Dupire joins an illustrious line of FEOYs that began when what was then the International Association of Financial Engineering in 1993 recognized Robert Merton, MIT Sloan School of Management professor and a 1997 Nobel Prize winner. Others include Robert Engle of New York University, also a Nobel economic sciences laureate; hedge fund notables Clifford Asness and the late James Simons; Peter Carr (1958-2022), who in addition being a Morgan Stanley managing director and teaching at NYU was head of quantitative research at Bloomberg; and the recently deceased John Hull of the University of Toronto.

bdupire - 150 x 150Bruno Dupire

A selection committee chaired by Leif Andersen of Bank of America, the 2023 FEOY, led the process that culminated in Dupire’s designation. The selection committee for the 2024 FEOY, Vanderbilt University’s Robert Whaley, was chaired by the 2022 awardee, Helyette Geman.

“It is a special honor to be included in this constellation of Nobel laureates, visionaries and thought leaders who have shaped and elevated the field of quantitative finance,” Dupire said in a statement accompanying the Northfield/IAQF announcement. “Each field has a history, and we thank IAQF for celebrating ours.”

Solutions Across Asset Classes

Dupire has been with Bloomberg since 2004, and his quantitative research position resides in the CTO (chief technology officer) Office. He has been involved in the development of tools that translate cutting-edge quantitative ideas into practical solutions used by market participants across asset classes worldwide. He initiated development of the BQuant analytics platform, while also maintaining an outward-facing profile running the monthly Bloomberg Quant (BBQ) seminar series. He founded the annual Research in Options (RiO) conference.

He teaches at the NYU Courant Institute and is a Volatility and Risk Institute external advisory board member. He has been given the Wilmott Magazine Cutting Edge Research Award (2006) and a Risk Magazine Lifetime Achievement Award (2008).

According to a biography provided by IAQF, Dupire’s “academic background spans mathematics, artificial intelligence and numerical analysis.” He graduated from the École Normale Supérieure Paris-Saclay, earned a Université Pierre et Marie Curie master’s in AI, and a PhD in numerical analysis from PUC-Rio, Brazil. Applying machine learning in finance as early as 1987, he sold a study on the use of neural networks for time-series forecasting to Caisse des Dépôts.

Dupire edited the 1998 compilation “Monte Carlo Methodologies and Applications for Pricing and Risk Management.”

Derivatives Market Impact

Before joining Bloomberg, he headed derivatives research teams at Société Générale, Paribas Capital Markets and Nikko Financial Products, working closely with trading and structuring desks and leading teams responsible for influential innovations in derivatives pricing and volatility modeling.
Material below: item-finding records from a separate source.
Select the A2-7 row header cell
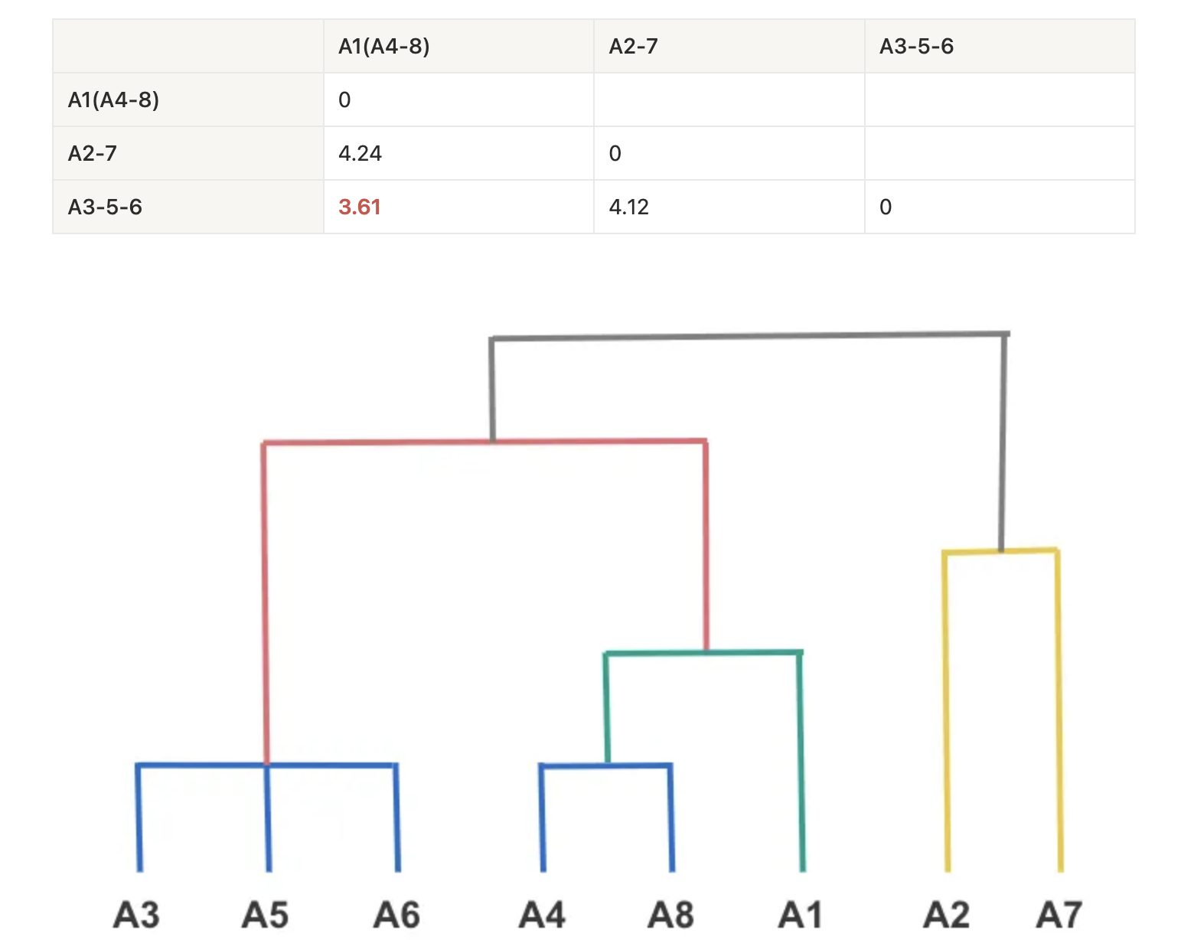1194x940 pixels. [93, 154]
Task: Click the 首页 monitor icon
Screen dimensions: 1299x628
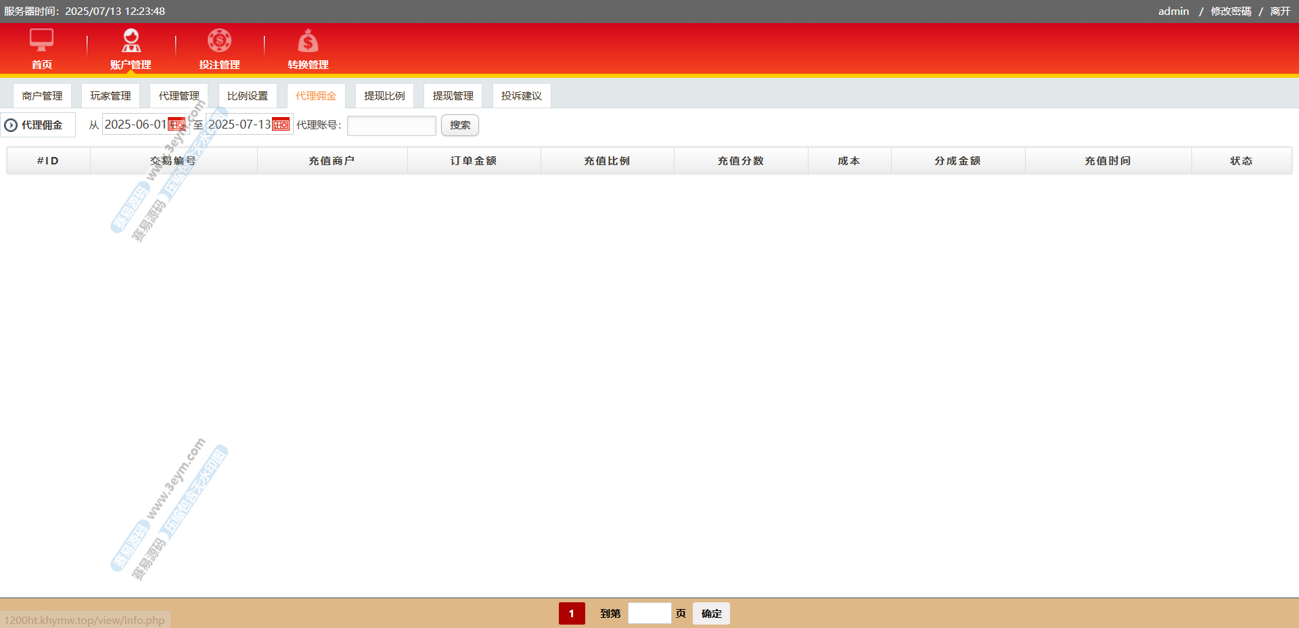Action: point(41,41)
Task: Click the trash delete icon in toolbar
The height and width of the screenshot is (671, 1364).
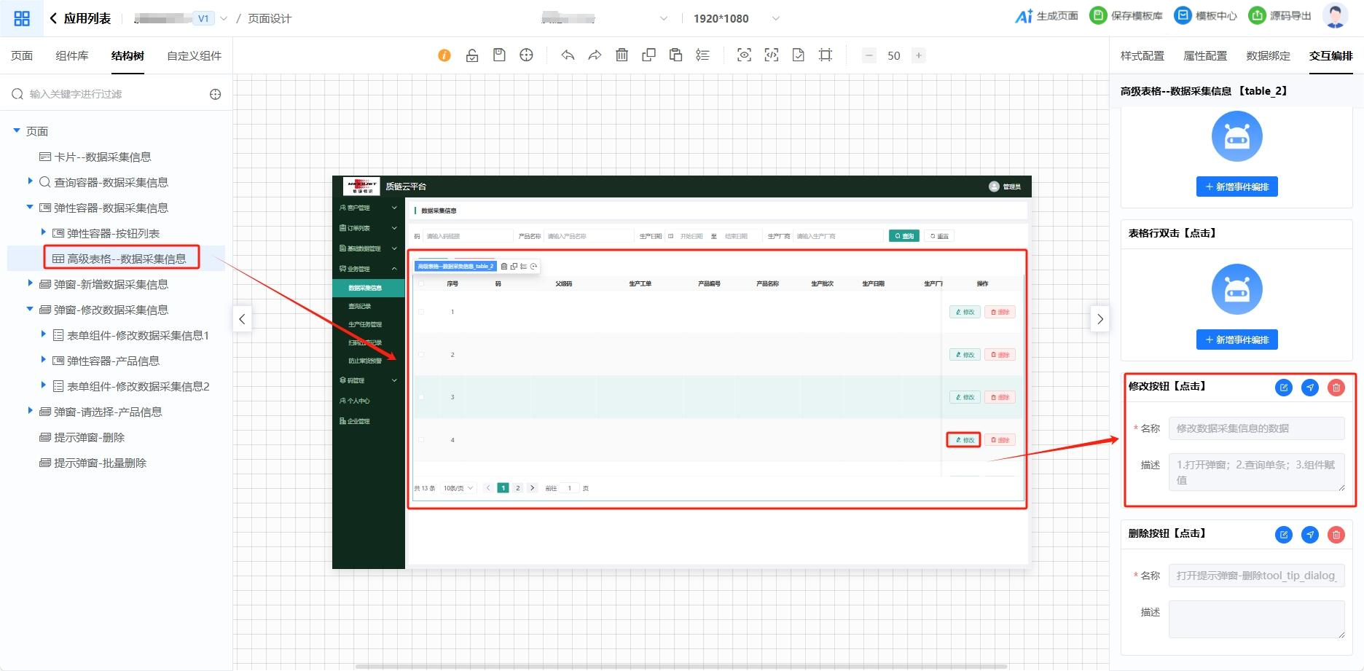Action: point(622,55)
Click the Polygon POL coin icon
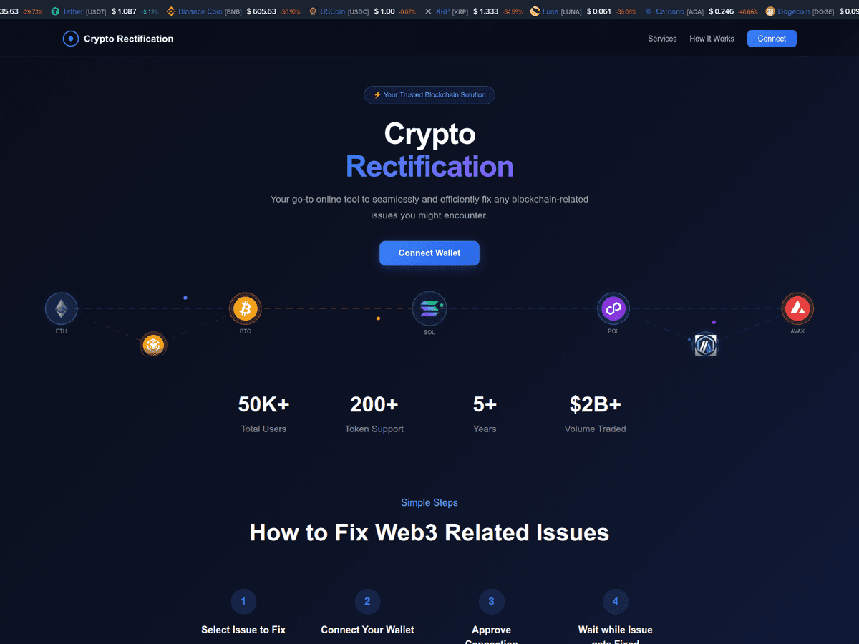The width and height of the screenshot is (859, 644). coord(613,309)
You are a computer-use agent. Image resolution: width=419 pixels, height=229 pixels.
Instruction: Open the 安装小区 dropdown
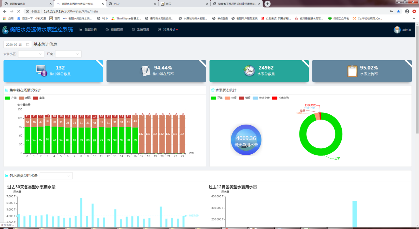pyautogui.click(x=31, y=54)
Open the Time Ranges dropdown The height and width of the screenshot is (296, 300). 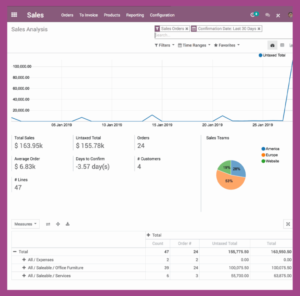pyautogui.click(x=194, y=45)

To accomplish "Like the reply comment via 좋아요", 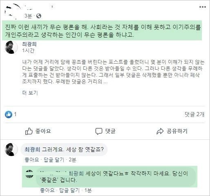I will pos(47,190).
His contributions to volatility theory helped form the backbone of modern derivatives markets. His work in options helped pave the way for construction of the Volatility Index (VIX), the replication of variance swaps, and the development of stochastic volatility models.

Dupire’s name is attached to an equation that underpins the Local Volatility model, which became the most widely used option pricing framework after Black-Scholes. (Fischer Black was a Financial Engineer of the Year, and the association gave Myron Scholes a lifetime achievement award in 2001.)

“Beyond volatility modeling,” says the biographical summary, “Bruno developed the Functional Itô Calculus, a groundbreaking extension of classical Itô calculus to functions of entire paths rather than only current values. This framework provides a rigorous mathematical foundation for path dependence, a ubiquitous feature of finance and many other disciplines including economics, climatology, epidemiology and physics.”

He is described as “a strong advocate for the responsible use of financial instruments,” promoting the “proper use of derivatives” – that they should be used to address and manage economic exposure rather than to increase risk.